What Biden’s capital gains tax proposal could mean for your wallet

President Biden is expected to propose almost doubling the tax rate paid by wealthy investors when they sell stocks and other assets in his next big-ticket spending bill.

Under the forthcoming proposal, dubbed the American Families Plan, the capital gains tax rate could increase to 39.6% from 20% for Americans earning more than $1 million, a source familiar with the matter told FOX Business. Coupled with an existing Medicare surcharge, federal tax rates for the wealthy could climb as high as 43.4% – bringing the levy on returns on financial assets higher than rates on ordinary income.

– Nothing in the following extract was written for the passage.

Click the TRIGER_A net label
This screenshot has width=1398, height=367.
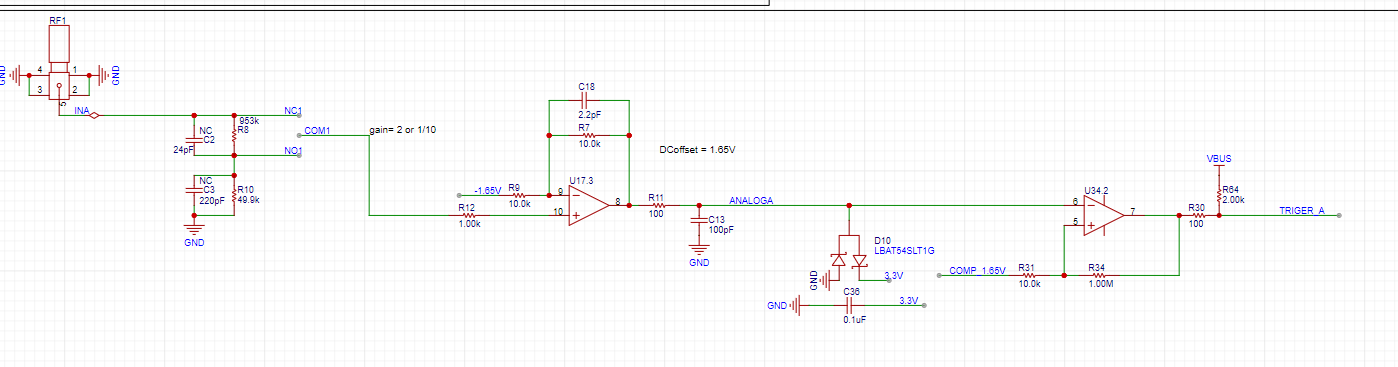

Taxes on long-term capital gains – generally classified as an asset that’s held for more than one year – currently range from 0% to 20%, depending on a person’s income. Wealthier investors are also subject to an additional 3.8% tax on long- and short-term capital gains that’s used to fund ObamaCare. Short-term capital gains on assets sold within a year are typically taxed as ordinary income.

Capital gains are taxed favorably when compared to wage and salary income; under existing law, the richest Americans pay a top tax rate of 37% on ordinary income, while the top tax rate on capital gains is 23.8%.

But Biden is seeking to reverse a long-standing provision of the tax code that imposes substantially lower rates on successful investments than ordinary income. The president campaigned on equalizing the capital gains and income tax rates for rich Americans.

His proposal would result in an average tax increase of nearly $300,000 for households in the top 1% of the country, or those with income more than $837,000, according to the Tax Policy Center. By comparison, middle-income households – with an income between $52,000 and $93,000 – would likely see their tax bill increase by just $260 per year. Almost 93% of the the tax increase would be borne by taxpayers in the top quintile of income-earners.

The top long-term capital-gains tax rate is paid by single taxpayers earning more than $445,850 this year (and $501,600 for married couples filing a joint tax return).

“The proposals would increase taxes on average on all income groups, but the highest-income households would see substantially larger increases,” the report said.

Biden is expected to unveil the newest tax and spending proposal next week before his address to a joint session of Congress on April 28. The second part of his Build Back Better agenda could cost upward of $1.5 trillion and will focus on child care, paid family leave and other domestic priorities.

It comes just a few weeks after Biden released the American Jobs Plan, a $2.25 trillion tax and spending initiative that would make massive investments in the nation’s roads and bridges, as well as water systems, green energy, hospitals and elder care. That plan would be funded by a slew of new tax hikes on corporations, including the base rate paid by U.S. companies to 28% from 21% and imposing a higher minimum on foreign earnings.